Over the last 150 years, there have been at least 60,000 books written about the American Civil War. Some of them are very good, some are terrible, most are somewhere in between. This is one of the good ones.
Its title is Wisconsin Women in the War between the States, and it was first published in 1911. A facsimile edition was issued this year by the Wisconsin Historical Society Press. The author was Ethel Alice Hurn, a female graduate student at the University of Wisconsin (Madison) at the time. It is well organized, well written, and relies for the most part on primary sources, including interviews with surviving women who participated in the war effort.
Southern women tend to get all the glory, and it's really no wonder. Their states and even their homes were invaded and their lives were changed dramatically. Even during the war itself, Northern women were often criticized in the press for not being as patriotic as their sisters in the South. Their efforts have been consistently under reported and underrated.
Ms. Hurn sets the record straight, at least for Wisconsin women, who contributed by sending supplies, caring for wounded soldiers in hospitals North and South, raising funds to help soldiers' families, and even setting up the Milwaukee Soldiers Home after the war.
The lady on the cover is Jane (or Janet) Jennings, from Green County, who served as a nurse.
Naturally, I was most interested in the quilts sent by the ladies for the soldiers. In October 1861, the women of Berlin sent 32 quilts and blankets to a cavalry regiment stationed at Ripon. And the Milwaukee Telegraph reported in 1884 on a quilt found in Bentonville, Georgia that had been sent from the women of Green Bay to the army in 1864. Most of the quilt was worn out, but there were still signatures and verses visible. Here's one verse:
'Twas made for brave boys, who went from the West;
And swiftly the fair fingers flew,
While each stitch, as it went to its place in the quilt,
Was a smothered "God bless you, boys," too.

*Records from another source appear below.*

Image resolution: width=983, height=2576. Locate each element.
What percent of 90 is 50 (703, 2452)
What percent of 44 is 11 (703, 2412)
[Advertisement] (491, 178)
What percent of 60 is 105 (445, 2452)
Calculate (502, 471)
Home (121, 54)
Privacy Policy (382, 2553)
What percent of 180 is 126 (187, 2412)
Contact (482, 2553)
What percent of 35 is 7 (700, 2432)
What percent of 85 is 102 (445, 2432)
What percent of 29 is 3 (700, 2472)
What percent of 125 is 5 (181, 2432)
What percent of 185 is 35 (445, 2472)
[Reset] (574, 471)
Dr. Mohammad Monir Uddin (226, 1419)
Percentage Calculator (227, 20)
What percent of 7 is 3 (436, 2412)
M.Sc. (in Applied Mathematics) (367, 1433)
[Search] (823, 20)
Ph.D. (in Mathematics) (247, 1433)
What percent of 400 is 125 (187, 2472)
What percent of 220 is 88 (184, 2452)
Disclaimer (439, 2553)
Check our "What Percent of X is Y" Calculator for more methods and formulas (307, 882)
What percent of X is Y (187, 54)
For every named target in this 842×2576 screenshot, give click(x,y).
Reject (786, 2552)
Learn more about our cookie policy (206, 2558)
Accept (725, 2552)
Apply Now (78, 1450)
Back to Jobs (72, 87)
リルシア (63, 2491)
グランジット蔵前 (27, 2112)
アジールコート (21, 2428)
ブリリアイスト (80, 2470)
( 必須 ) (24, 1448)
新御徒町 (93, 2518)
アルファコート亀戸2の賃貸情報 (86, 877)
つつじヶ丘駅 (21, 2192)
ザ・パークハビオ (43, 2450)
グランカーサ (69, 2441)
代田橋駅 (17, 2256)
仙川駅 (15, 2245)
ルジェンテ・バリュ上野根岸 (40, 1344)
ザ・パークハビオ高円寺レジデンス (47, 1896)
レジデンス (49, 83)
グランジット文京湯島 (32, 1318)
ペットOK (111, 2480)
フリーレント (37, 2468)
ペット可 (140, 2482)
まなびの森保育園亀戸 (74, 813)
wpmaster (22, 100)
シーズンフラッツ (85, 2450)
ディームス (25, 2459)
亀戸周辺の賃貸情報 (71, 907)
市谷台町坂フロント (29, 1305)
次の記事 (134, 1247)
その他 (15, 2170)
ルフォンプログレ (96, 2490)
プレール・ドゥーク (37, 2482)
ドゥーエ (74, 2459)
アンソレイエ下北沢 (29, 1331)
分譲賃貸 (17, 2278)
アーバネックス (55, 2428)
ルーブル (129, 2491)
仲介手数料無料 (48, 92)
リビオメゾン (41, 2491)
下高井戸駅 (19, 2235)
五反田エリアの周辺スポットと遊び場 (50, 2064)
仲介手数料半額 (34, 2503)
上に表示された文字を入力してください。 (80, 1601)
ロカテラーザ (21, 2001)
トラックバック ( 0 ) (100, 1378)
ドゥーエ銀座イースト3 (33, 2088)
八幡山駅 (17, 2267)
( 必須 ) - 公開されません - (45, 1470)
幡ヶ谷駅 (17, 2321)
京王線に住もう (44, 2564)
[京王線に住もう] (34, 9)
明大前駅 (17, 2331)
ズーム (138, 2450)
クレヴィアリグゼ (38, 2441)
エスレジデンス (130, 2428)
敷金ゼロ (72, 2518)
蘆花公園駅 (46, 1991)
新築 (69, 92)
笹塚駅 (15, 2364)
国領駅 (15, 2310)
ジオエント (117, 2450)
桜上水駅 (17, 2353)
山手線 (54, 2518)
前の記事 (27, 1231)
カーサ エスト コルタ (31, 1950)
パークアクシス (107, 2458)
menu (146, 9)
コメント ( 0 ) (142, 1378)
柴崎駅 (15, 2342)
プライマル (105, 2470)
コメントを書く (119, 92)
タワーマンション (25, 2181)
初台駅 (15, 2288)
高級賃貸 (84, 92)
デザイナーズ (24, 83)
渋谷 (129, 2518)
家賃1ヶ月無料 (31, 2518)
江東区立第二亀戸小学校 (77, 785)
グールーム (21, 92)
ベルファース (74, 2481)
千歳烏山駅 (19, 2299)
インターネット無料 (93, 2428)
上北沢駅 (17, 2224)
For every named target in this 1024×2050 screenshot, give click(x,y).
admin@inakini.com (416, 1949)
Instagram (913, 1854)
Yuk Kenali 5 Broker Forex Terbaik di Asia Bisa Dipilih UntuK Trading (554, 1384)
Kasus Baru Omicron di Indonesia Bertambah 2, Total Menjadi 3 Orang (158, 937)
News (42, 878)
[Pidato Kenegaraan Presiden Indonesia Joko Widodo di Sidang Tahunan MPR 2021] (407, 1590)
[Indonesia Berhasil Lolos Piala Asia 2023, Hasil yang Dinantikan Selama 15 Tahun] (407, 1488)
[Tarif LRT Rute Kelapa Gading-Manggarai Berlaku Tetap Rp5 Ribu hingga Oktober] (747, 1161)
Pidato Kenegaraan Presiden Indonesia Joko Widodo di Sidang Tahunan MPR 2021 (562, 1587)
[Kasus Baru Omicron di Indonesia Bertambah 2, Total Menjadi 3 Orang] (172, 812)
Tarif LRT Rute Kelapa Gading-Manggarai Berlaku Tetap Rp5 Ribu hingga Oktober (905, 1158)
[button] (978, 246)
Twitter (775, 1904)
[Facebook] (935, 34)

(By the way, Wisconsin was considered part of the West in those days.) All of us who have made quilts for soldiers can relate to this message. I wish there was a picture!
To my mind, the best stories from history are the true ones, because they show how real people lived. I checked this book out of the Germantown library. If you want to read it, just ask at your library, or you can order it from the Wisconsin Historical Society.
Here's the link: Wisconsin Women in the War Between the States
And since I dragged these old quilts out as backgrounds for the book, I thought you might like to see them in their entirety.
This old girl is from New Hampshire, and came to me from Ebay. I love all the wonderful print fabrics.
The edge is pretty cool, too--side triangles of different scraps fill in between the blocks. There are two alternating pieced blocks in the quilt--nine patch and a square in a square variation. About that binding--it's a repair, probably done during the 1970s. The fabric doesn't go AT ALL. Every now and then I think about replacing it. (Then I lie down, and the feeling goes away.)
The second quilt combines pink, yellow, red, and green in the pieced blocks. Who would do that today? I bought this one in an antique store in Indiana. The indigo flying geese border is what caught my attention first. It's hard to tell from this picture, but the triangles are a blue/white print.
The red fabric has deteriorated badly, but the rest of the fabrics have held up pretty well.
The main thing that is holding this quilt together is the wonderful quilting--thousands and thousands of tiny hand stitches. I just could not leave it there, it had to come home with me.
Judging from the fabrics, both of these quilts were probably made before the Civil War, and may have been in use then in their homes in the North. Neither was kept aside for best, as you can tell from the wear. Touching them touches the history of our country, and especially the history of real women.